Honor Smith-Wright reflects on how a deep commitment to sustainability brings unique challenges for Sea Sisters

Building any business is demanding. Building a small food business that stays seasonal and local, even more so.  Around the UK, small and sustainable food businesses are on the rise, reflecting a greater interest in provenance and environmental responsibility. Yet they are still forced to operate within a framework shaped by global trade, where local supply often comes second to export contracts. The result is a system in which what is caught, grown and produced here isn’t always bought or eaten by those who live here.

Around eighty per cent of the fish landed (caught) in the UK is exported, while roughly ninety per cent of the fish eaten in the UK is imported (Seafish, 2022). For an island nation, that imbalance feels absurd; to trade delicious native species like sardines and hake for the so-called big five: cod, haddock, salmon, tuna and prawns. Somewhere along the way, convenience and uniformity have overtaken seasonality. As a nation, we have lost sight of who catches our fish, where it’s been caught and even what it tastes like. 

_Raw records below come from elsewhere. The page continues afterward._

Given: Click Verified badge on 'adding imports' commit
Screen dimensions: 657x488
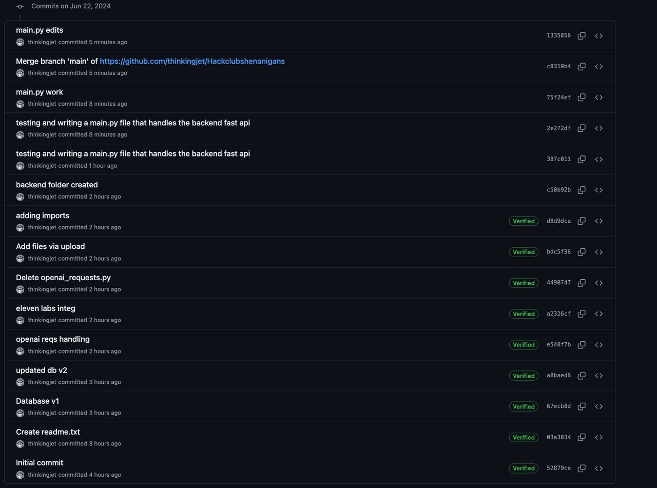Looking at the screenshot, I should point(524,221).
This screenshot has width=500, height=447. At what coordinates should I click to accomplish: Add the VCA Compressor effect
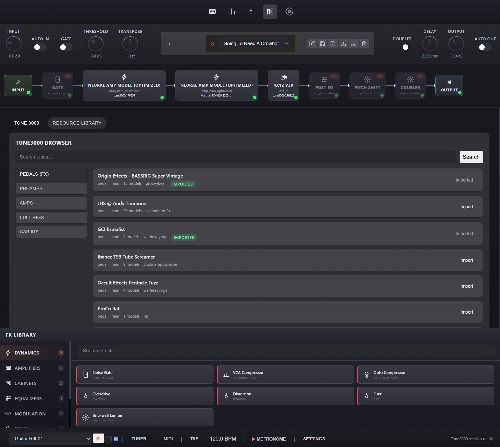[x=285, y=374]
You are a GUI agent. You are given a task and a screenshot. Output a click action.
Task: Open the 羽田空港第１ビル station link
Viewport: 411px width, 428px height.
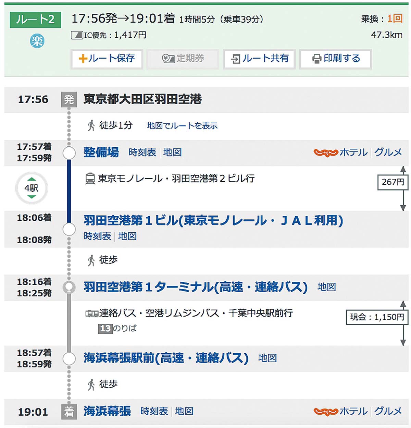pyautogui.click(x=213, y=221)
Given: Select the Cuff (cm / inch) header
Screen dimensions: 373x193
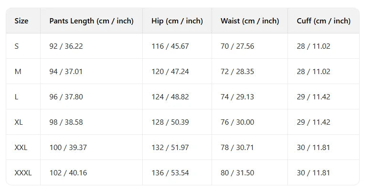Looking at the screenshot, I should coord(323,21).
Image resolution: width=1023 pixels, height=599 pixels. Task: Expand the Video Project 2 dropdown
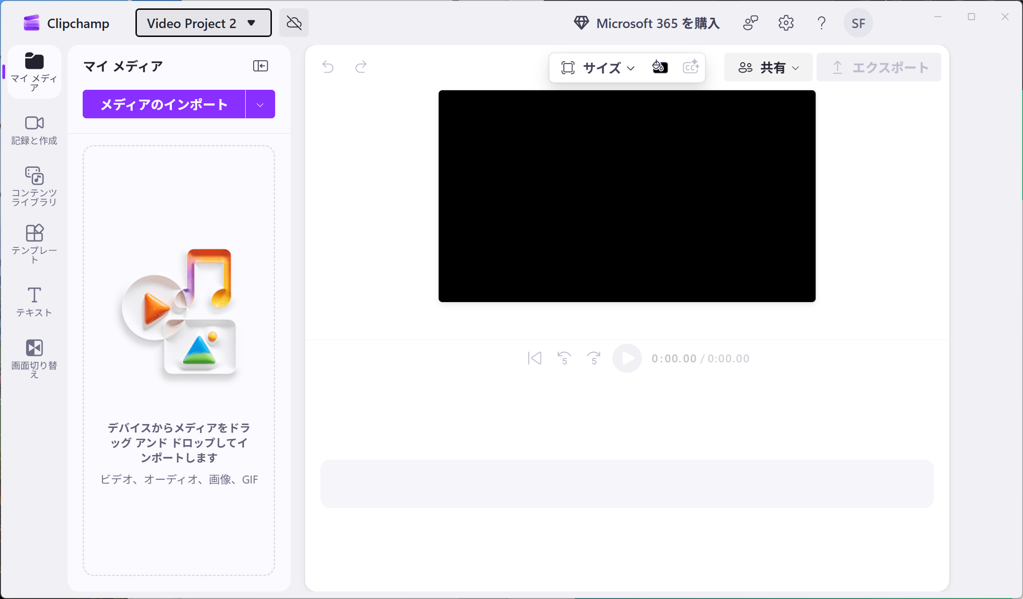coord(203,23)
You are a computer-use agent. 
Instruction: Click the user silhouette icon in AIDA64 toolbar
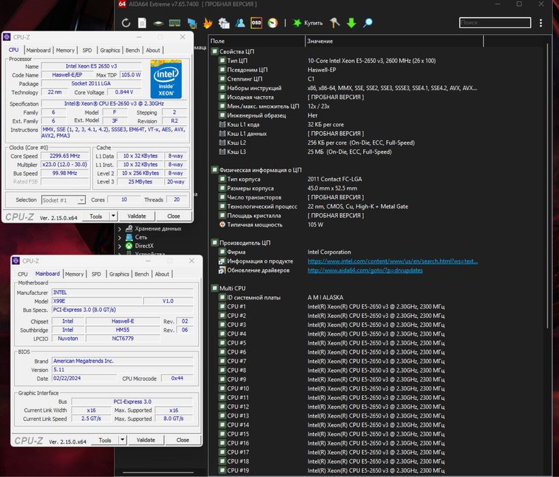point(240,23)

This reality plays out every day at Sea Sisters. A few different choices would mean longer seasons for certain species, cheaper produce and a more consistent supply. But Sea Sisters doesn’t make them. Staying seasonal and ethical means waiting for spring and the small seasonal window for pot-caught, rather than trawled, cuttlefish.  It means adapting to the supply of Cornish hake, a species that is abundant but sensitive to currents and can only be netted on neap tides, when currents are weak. And it means only working with Cornish sardines landed by ring net — the traditional method used by Cornish fishers for generations —  within six miles of the Cornish coast.

Pictured: Lucy Philips from Hastings, who pot-catches our cuttlefish in season

Working with the sea requires flexibility. It means big orders being delayed because high winds keep the boats tied up in the harbour. It means last-minute changes to production plans and late nights grafting in the cannery to fulfil orders. And it means regular, early morning trips to Plymouth in the van, to collect fresh sardines as they land, so they are ready for brining at 8 am.

The same care continues in the cannery. Each fillet is cut by hand and placed carefully into each can. No machines are used to pump fish uniformly into cans; instead, Sea Sisters employs real people who understand the craft of canning and how well-preserved fish should look and taste.

Producing food ethically is challenging, not because the fundamental principles are complicated, but because the system isn’t built to support them. A fishing climate that prioritises scale and uniform supply leaves little room for seasonality, small boats and nature's limits. What distinguishes the Sea Sisters process is the relationships with the fishers who supply the business, and the deep understanding of how the sea and its own schedule can affect supply. This knowledge means that when supply falls short, it isn’t a failure, but part of working within nature’s limits. In a world where almost everything seems constantly available, accepting those limits feels like a more sustainable way to work with food.